(課題 1): 「ライン印」の受賞インタビューから、「一本の線をつなげて押すことで」から「と違いますが、同じようなコンセプトです。」までを、両端の語句も含めて一字一句そのまま書き写してもらえますか？
(課題 2): 「ライン印」の受賞インタビューが途切れているので、最後の文の次から引き継いで続きを書いてもらえますか？

(抽出テキスト):
____
一本の線をつなげて押すことで新たな価値を生み出す「ライン印」でグランプリを受賞した品田 聡さん。表彰式で「哲学」と評された提案の、模型やデザインに対するこだわりを伺いました。
―― この度は受賞、おめでとうございます。まず、どのようなきっかけで応募されたか教えて下さい。
品田 学生の頃に応募したことがあり、社会人になってからは機会を失っていたのですが、今回の「つながるしるし」というテーマを偶然見て、すごく面白いなと思って。頭にアイデアが浮かんだので、出してみようかなと思いました。普段はインハウスデザイナーとして働いていますが、深澤直人さんなどが審査員にいらっしゃって、コンペ自体にレベルの高さを感じていました。
―― 「つながるしるし」というテーマをどのように解釈されましたか?
品田 「つながることで広がっていく」というイメージを持ちました。審査員の方も書かれていたと思いますが、デジタル社会になり、つながっているようでつながっていない、という感覚もあり、そういうモヤモヤとした気持ちもありました。実は受賞作以外にもいくつか応募していまして、表現はちょっと違いますが、同じようなコンセプトです。
―― 核となるコンセプトから「ライン印」にたどりつくまでは、どのような試行錯誤がありましたか?
____
(情報):
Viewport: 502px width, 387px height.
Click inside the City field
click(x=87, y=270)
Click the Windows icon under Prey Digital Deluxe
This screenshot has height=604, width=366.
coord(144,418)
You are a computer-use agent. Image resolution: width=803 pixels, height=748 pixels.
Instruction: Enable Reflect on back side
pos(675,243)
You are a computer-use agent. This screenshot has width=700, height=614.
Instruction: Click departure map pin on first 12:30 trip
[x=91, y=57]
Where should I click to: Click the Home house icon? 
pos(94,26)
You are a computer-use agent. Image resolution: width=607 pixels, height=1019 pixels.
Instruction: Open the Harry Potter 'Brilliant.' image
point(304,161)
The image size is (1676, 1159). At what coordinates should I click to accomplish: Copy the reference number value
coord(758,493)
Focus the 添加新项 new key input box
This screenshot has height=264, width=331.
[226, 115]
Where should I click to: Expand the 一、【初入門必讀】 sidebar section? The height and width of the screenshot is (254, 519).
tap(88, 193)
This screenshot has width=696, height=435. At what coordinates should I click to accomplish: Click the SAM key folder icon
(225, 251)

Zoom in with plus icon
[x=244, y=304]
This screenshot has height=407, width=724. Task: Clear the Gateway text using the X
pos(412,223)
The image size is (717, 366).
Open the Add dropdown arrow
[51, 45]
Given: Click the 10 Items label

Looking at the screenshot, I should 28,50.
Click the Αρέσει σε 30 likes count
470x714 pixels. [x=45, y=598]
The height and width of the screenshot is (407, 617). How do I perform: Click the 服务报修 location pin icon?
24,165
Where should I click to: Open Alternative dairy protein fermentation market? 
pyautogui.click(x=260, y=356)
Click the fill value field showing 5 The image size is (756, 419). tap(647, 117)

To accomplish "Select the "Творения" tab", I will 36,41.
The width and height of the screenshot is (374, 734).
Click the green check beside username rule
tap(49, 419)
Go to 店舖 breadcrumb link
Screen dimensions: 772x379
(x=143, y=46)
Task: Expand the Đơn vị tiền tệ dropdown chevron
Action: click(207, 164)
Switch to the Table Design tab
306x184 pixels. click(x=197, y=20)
____
(出力 1):
一本の線をつなげて押すことで新たな価値を生み出す「ライン印」でグランプリを受賞した品田 聡さん。表彰式で「哲学」と評された提案の、模型やデザインに対するこだわりを伺いました。
―― この度は受賞、おめでとうございます。まず、どのようなきっかけで応募されたか教えて下さい。
品田 学生の頃に応募したことがあり、社会人になってからは機会を失っていたのですが、今回の「つながるしるし」というテーマを偶然見て、すごく面白いなと思って。頭にアイデアが浮かんだので、出してみようかなと思いました。普段はインハウスデザイナーとして働いていますが、深澤直人さんなどが審査員にいらっしゃって、コンペ自体にレベルの高さを感じていました。
―― 「つながるしるし」というテーマをどのように解釈されましたか?
品田 「つながることで広がっていく」というイメージを持ちました。審査員の方も書かれていたと思いますが、デジタル社会になり、つながっているようでつながっていない、という感覚もあり、そういうモヤモヤとした気持ちもありました。実は受賞作以外にもいくつか応募していまして、表現はちょっと違いますが、同じようなコンセプトです。

(出力 2):
品田
正直なところ、パッと浮かんだんです。ただ、ちょっとシンプルすぎたので、思いついてからしばらく寝かせてました。本当は違うアイデアの方を一生懸命制作していたのですが、少し経ってから思い立ち、3Dプリンタで最初のモックアップを作ってみて試しに押してみました。最初のものは印面がカーブになっています。押し方によって自由に長さを変えられるのでいいかなと思って。ただ押しにくさが気になって、まっすぐ作ってみたところ、なんだかどんどん押したくなってきたんです。これは「つなげたくなるしるしだな」と思いました。
シヤチハタさんの製品のなかでも訂正用の二重線のスタンプはすでにあるのですが、一本にすることでどんどん広がっていくと感じました。これはいけるなと思って、具体的に質感や形状を検討し始めました。
―― どのような調整をしていきましたか?
品田
最初の形は上を膨らませてみました。いろいろ作って、シンプルな形にしようとか、少し小さめがいいかなとか。それから、質感もサンプルをたくさん作りました。透明とか、白とか、マットとかも考えましたが、最終的には印鑑の重厚感がある黒の光沢を選びました。パッと見たときに「これ何?」と思われすぎないようにしたかったんです。なんとなく印鑑っぽい、ハンコっぽいものを彷彿させることで、手にとってもらえると思いました。
自分のなかでは、概念と観念がすごく大事だと思っています。ハンコと言われたとき、みんなが理解するハンコの形から離れすぎてしまうと、何に使うの?と混乱させるので、そのバランスを大事にしました。一番理想的なのは「これって前から世の中にあったよね」みたいなものを作ることだと思っています。
―― 審査用の模型を作るにあたって、意識したことはなんですか?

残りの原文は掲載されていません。